• U.S.

Hippies: Dream Farm

2 minute read
TIME

Even the most black-thumbed city slicker could hardly fail to grow a bumper harvest of marijuana. The hal lucinogenic weed — which grows wild throughout America in every kind of soil — requires no plowing, fertilizing, harrowing, mulching, weeding, spraying or watering. To raise a crop of dreams, all the would-be “grass” farmer need do is scatter seed some time in the spring, then go off to a love-in for 60 to 80 days. When the female Cannabis sativa bears its resinous flowers, the farmer simply plucks the plant and dries the top portion in the sun, an oven, or — as one Chicagoan prefers — in a Laundromat dryer set at “Cotton.” The cuttings are then “manicured” by forcing them through a screen (No. 12 mesh, a protective screening used in prisons and detention homes, does nicely). Roll, ignite, puff — and off to Cloud 99.
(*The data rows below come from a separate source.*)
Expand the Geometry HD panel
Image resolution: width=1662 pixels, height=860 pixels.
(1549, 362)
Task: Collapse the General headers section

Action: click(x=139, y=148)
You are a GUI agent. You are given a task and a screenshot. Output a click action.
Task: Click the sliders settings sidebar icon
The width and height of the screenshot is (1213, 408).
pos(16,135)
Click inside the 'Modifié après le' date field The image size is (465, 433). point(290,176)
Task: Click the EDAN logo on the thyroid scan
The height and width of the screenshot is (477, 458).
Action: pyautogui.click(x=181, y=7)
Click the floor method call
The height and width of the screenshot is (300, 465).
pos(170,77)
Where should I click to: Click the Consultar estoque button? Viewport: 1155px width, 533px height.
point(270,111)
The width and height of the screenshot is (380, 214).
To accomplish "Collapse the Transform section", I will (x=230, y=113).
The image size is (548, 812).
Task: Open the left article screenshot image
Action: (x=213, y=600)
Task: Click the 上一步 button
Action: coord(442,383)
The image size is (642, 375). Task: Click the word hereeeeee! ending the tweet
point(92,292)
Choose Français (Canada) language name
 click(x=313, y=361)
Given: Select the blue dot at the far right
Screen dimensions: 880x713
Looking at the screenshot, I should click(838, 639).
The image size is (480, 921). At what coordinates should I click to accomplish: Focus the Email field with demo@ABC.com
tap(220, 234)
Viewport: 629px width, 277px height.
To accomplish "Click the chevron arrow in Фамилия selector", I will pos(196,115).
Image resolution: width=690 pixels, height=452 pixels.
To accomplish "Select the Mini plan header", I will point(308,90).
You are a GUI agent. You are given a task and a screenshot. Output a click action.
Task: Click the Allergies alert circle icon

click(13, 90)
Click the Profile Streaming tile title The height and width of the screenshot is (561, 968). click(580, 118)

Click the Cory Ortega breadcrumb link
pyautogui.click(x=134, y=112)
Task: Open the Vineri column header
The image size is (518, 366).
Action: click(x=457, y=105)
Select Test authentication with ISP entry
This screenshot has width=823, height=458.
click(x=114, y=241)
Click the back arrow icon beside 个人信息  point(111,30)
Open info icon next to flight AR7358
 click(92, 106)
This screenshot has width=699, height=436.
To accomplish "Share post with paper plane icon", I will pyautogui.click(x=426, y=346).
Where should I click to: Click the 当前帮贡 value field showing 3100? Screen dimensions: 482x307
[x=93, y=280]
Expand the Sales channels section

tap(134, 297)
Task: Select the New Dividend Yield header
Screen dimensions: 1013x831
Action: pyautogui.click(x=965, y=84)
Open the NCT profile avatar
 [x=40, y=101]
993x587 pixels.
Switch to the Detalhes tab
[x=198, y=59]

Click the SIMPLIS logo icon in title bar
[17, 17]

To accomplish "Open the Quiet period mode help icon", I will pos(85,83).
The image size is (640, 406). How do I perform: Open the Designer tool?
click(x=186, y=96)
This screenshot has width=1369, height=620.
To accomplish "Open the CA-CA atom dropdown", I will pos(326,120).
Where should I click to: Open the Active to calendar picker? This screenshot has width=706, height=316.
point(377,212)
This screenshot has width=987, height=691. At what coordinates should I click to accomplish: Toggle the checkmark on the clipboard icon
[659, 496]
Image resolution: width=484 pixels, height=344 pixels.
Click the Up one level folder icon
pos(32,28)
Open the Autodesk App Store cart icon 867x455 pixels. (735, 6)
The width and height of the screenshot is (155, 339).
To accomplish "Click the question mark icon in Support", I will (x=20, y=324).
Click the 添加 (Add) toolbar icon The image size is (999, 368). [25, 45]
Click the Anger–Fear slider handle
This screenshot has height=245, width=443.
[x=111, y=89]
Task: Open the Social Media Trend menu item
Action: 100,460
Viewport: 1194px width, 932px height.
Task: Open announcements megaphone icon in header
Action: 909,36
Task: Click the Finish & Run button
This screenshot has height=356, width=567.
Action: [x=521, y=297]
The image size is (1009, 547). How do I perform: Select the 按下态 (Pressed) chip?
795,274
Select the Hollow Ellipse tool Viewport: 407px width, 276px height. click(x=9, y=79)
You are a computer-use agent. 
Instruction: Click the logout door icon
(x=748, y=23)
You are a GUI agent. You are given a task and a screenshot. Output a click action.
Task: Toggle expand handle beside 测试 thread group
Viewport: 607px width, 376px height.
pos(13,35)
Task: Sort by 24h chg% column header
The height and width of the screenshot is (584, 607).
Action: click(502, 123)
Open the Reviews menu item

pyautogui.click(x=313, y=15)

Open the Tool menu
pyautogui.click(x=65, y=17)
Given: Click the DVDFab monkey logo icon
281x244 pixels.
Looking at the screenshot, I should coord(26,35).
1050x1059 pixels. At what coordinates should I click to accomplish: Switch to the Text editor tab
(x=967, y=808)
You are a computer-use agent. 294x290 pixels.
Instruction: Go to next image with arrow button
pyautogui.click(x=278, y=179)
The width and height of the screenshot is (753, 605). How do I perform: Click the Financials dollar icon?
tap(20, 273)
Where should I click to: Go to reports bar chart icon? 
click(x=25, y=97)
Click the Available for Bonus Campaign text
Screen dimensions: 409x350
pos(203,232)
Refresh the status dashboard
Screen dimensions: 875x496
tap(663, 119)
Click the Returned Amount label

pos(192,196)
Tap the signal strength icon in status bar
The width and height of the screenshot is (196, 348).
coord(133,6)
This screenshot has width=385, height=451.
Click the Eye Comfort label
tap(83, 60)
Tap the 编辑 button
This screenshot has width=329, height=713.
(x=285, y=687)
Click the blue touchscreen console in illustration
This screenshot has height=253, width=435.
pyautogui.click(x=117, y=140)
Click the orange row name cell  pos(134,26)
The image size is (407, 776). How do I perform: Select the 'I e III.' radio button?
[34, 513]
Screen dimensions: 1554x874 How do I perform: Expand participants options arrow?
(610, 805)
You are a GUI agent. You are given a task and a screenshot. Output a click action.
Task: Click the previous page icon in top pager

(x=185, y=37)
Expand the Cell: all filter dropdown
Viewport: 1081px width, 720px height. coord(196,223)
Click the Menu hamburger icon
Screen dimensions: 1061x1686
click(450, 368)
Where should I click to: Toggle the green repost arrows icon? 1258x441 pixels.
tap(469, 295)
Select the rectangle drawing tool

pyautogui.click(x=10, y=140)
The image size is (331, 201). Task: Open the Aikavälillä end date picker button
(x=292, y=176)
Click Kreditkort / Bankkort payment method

As a result, many hippies have taken to growing their own, usually in window boxes, rather than paying the high price of “commercial” marijuana ($10 to $15 for a “lid” from which some 40 cigarettes can be rolled). It was only a matter of time before some enterprising head decided to combine the hippie love of things rural with the prospect of easy cash. Early this summer, John H. (“Ian”) Fralich, 18, a cape-draped hippie guru in Washington, B.C., leased a wooded, 35-acre farm in Virginia’s rolling hunt country and seeded one acre in marijuana—enough plants to produce a $100,000 harvest at current market prices. He hoped to turn his grass farm into a psychedelic community along the lines of Timothy Leary’s dream-dome in Millbrook, N.Y. But the plan went to pot last month when the “narcs” (federal narcotics agents) raided the farm and mowed the grass. “Like wow!” protested one resident hippie.

“What are you doing here?” Last week Fralich and three other hippie 4-H types were awaiting trial on charges of marijuana possession, which could bring sentences of up to ten years in prison.

In any case, the narcs disclosed, Fralich’s crop would never have made it to market. He had planted his grass too late in the season: the first frosts would have killed it before it could have been harvested.